YOU ARE WELL ENDOWED TO SUCCEED IN YOUR MISSION

Certain conversations that people do have are often interesting. So interesting that at times they penetrate even a deaf and disinterested ear. However, being interesting does not imply that such conversations are always pleasant or positive in content. Take an example of these two guys who were conversing in a matatu that I boarded the other day. One of them was categorically explaining why he was living in poverty. ‘I am poor because my father was not able to take me to a good college. I know he didn’t deliberately refuse but I blame him for not being wealthy enough to take me to a better school and college.’ That is what caught my attention. I am not sure what else they had talked about before I entered the vehicle. Before I could look back to have a glance at them, they alighted.
This got me thinking and asking myself endless questions. How many people out there are stuck in the mud of inaction while blaming someone else for not availing an ingredient of their success? How many people are stuck because they went to a not-so-popular school? How many people are in crushing relationships and they believe they do not have the right partners? How many people are cursing because they have no links to ‘people that matter’ in society?

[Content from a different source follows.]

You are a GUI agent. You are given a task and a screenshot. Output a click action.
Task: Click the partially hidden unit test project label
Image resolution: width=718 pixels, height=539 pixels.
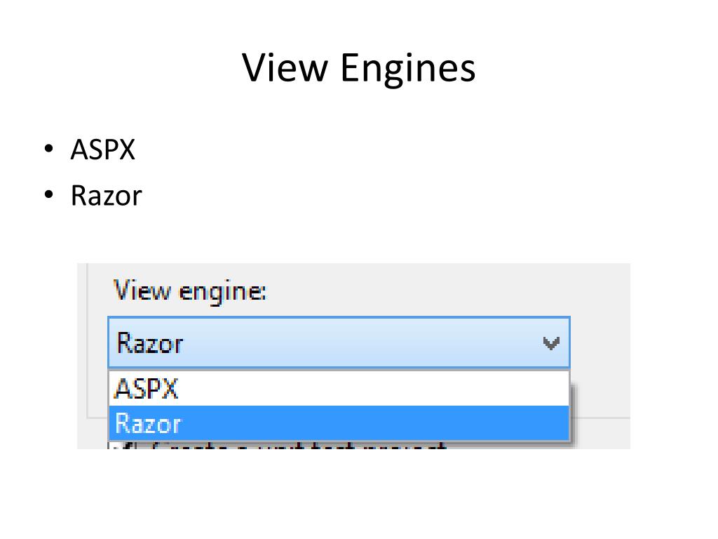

Could there be people who believe they are what they are because they do not have a good Governor? Perhaps students who believe their future is bleak because their school is a village one?
It is important to note that there is no single individual with all the favorable and rosy factors on his/her side. At no point will anyone have all the perceived ingredients of success. However, at any stage in life, we all have adequate resources to accomplish greatness in life. All great men and women have learnt the art of making do with what they have, call it making lemonade from the lemons that life throws their way. Life is less of what happens around us but more of how we react to what happens around us. We do not choose where we are born but we get to choose how we end up. We may not choose where we school, but we choose what we school. We may not choose our neighbors but we choose how we live with them.
A lot of times most people are specialists of citing what they miss in life. They know they are missing a husband or wife like their neighbor’s. They know they are not performing well in school because their school is not a popular one or because they are missing a teacher like the one in their neighboring school. They know they are not growing in employment because they do not have the right boss. Their businesses are not working because they missed a shop built like the one next door and the examples are far too many.
It is important to realize that success in any sphere of life is a possibility regardless of our tribulations and perceived shortcomings. Every stage in life is relevant to our growth. Everything we have in life, everyone we have in our midst and every place we find ourselves, counts. Achievement in life is never a factor of what is missing, rather, what is. It is not about who you are not, but who you are; it is not about where you have not been, but where you are; it is not about who you do not know, but who you know; it is never about the wealthy background that you do not have, but the exact one that you have; it is not about the neighbor’s spouse that you do not have, but what you are doing with the one you have; it is not about the education that you missed, but your utilization of the one that you got.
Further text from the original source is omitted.